General Rules:

1. A hidden driver should be compiled such that the resulting PE sections are page aligned to provide maximal performance. 
   This is to keep code and data on separate pages as much as possible.

2. Hidden drivers MUST be totally non paged.

3. An effort needs to be made to keep data out of ccode sections for maximal performance. Use #pragma data_seg(".data")
   to explicitly force global data into the .data section.

4. With regards to global data access, here is 1 possible scheme. 

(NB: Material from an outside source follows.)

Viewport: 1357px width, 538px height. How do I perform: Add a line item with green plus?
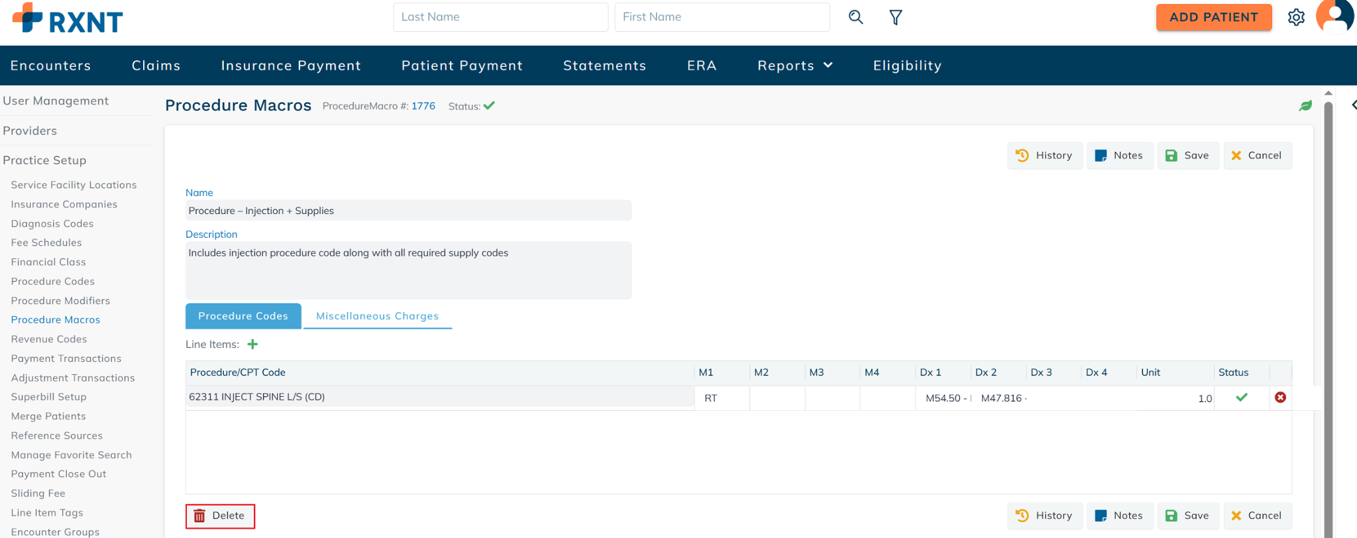[x=252, y=345]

   This scheme assumes that the hidden driver / pages are
   capable of following a strict protocol with respect to global data access. ALL global data accesses in the driver must 
   follow this protocol.

	The protocol for accessing global (non stack data) is as follows...
	1. The driver must raise the IRQL to DISPATCH_LEVEL.
	2. The driver must explicitly flush the TLB entry for the page containing the global variable using the invlpg instruction.
	3. The driver is allowed to perform the global data access.
	4. The driver must explicitly flush the TLB entry for the page containing the global variable using the invlpg instruction.
	5. The driver lowers the IRQL to the previous level before it was raised.

    The additional restrictions also apply:
	1. No global data can be passed to kernel API functions. When calling an API, global data, must be copied into local storage
       on the stack and passed into the API function.

	This scheme is preferable for hiding a driver that one has explicit control over (meaning, the driver is capable of following
	the protocol). It is clearly not acceptable for hiding an arbitrary driver since there is no way to force it to follow the protocol.
	For those cases, where it is necessary to hide data where one has minimal control over the data access pattern, a second scheme may be
	employed like using a debugging based approach.
	

NOTE: Hiding code segments incurs a minimal performance hit with very few page faults, however, hiding data pages will always incur 
the performance hit of approximately 1 page fault per access.  This is because in hiding data, we cannot take advantage of the split
TLB architecture and the single DTLB must be kept empty to ensure that data accesses are properly filtered depending on who generated
them.


-------------------------------------------------------

Update Notes:
1. Added code to remove IDT write protection (if it exists).
2. Improved the PE parsing code so we can hide all sections in drivers now.